Sunday, November 7, 2010

Epiphany at the Rio Grande

Rio Grande Gorge, about 3:00 - 4:00 PM, looking downstream at the western wall from the center of the Rt. 64 bridge









Rio Grande Gorge, same time, looking upstream at the eastern wall, from the center of the Rt. 64 bridge. San Cristobal Mountains in the background!









Looking towards Wheeler Peak from the center of the Rt. 64 bridge. Taos is towards the right, at the feet of the mountains and far out of this photo's field.

The parking lot at the easterly end of the bridge is in the foreground, just to the right of the photo.





Taos! Its become mythic, my expectations are high! The road runs east-southeast, towards the mountains, and also slightly southerly. Still no significant signs of a city, a few small homes, some outbuildings here and there, but that’s not been unusual so far. On the left appear some very modern looking structures, long, low, with glass reflecting strongly in the westerly light. I’ve no idea what they are, but they certainly appear to be some forward thinking builder’s attempt to create a land hugging solar home. A small development, spread over many acres, but nevertheless a concentration. I’m later to find out that these are the Taos Earthships, and two days later I stop for a visit on my way towards Durango. More on those later.

Suddenly, I’m driving over a highway bridge. The terrain gives no indication, no expectation of a bridge. There are people walking on the narrow walkway between the roadway curb and the guardrail, and there are cars and campers parked in a lot beyond the bridge. Perhaps because of the pedestrians, perhaps out of habit, but anyway fortunately I look to my right, and down into a chasm! Stunned, I pull over into the parking lot on the easterly end of the bridge. I should have learned back in Carson, that the Gorge gives only the slightest signal of its existence in the plain, but I had forgotten.

Grabbing my camera, and knowing now why people were walking that bridge, I head back. The designers thoughtfully put lookouts, perhaps 10 feet wide and extending another 4 feet over the gorge, on each side of the bridge, at the center of the span.

The sun is shining strongly, but it cannot penetrate to the depths of the chasm! Probably only around midday does the sun reach the river below. It is again the Rio Grande, and the sky reflects off of the water, some 800 feet below the bridge.

My camera refuses to work!

I walk back to the parking lot, and for what is likely the first time in my life, the vison of the land brings me to tears. The sensation is indescribable. Struck with the absolute realization that humans are ultimately insignificant on this enormous terrain, insignificant in time, and yet profoundly arrogant, I’m thinking how could any person assert that some deity created us in their image, or cares one whit about any individual or synthesis of human society; and simultaneously I think how right the so-called pagan religions got it, how fundamental is every living being’s connection to the planet and to each other. No deity is needed. Good people of wisdom, shamans, prophets surely, but those only to help guide us to our individual recognitions of the resonance of all life. Maybe I’ve been to such powerful places before, but never before have I experienced such. If I had to go home tomorrow, still the purpose of this trip would have been fulfilled!

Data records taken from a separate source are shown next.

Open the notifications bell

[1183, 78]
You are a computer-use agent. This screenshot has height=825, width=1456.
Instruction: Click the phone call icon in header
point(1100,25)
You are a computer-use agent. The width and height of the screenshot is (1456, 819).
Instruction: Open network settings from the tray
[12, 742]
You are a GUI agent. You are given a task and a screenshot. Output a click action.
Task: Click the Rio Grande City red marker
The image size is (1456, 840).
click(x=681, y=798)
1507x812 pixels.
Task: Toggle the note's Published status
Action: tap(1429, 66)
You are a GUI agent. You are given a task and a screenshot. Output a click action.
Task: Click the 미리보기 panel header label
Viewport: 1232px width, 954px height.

In the day and a half that follows, I meet many Taos residents. When I try to explain what happened out there at the Gorge to two of them, they both look directly into my eyes, don’t let me finish, and each in their own way tell me that they too have had that epiphany, and that no words can convey the experience. When I talk with one man about living in Taos, he tells me that I must not try to commit to the place, I must try it out, for Taos accepts some, and rejects others (chews them up he said) - and there’s no way to find out until you try to live there. He’s a cowboy, about my age, perhaps a bit younger, and a merchant - about the last person I’d expect to be so spiritual - but we’ve connected on a plane that cannot be explained.

I know now why people live in Carson, or on those sparse plains on the road to Taos. For now, I turn back to my SUV, and move on towards the City of Expectations.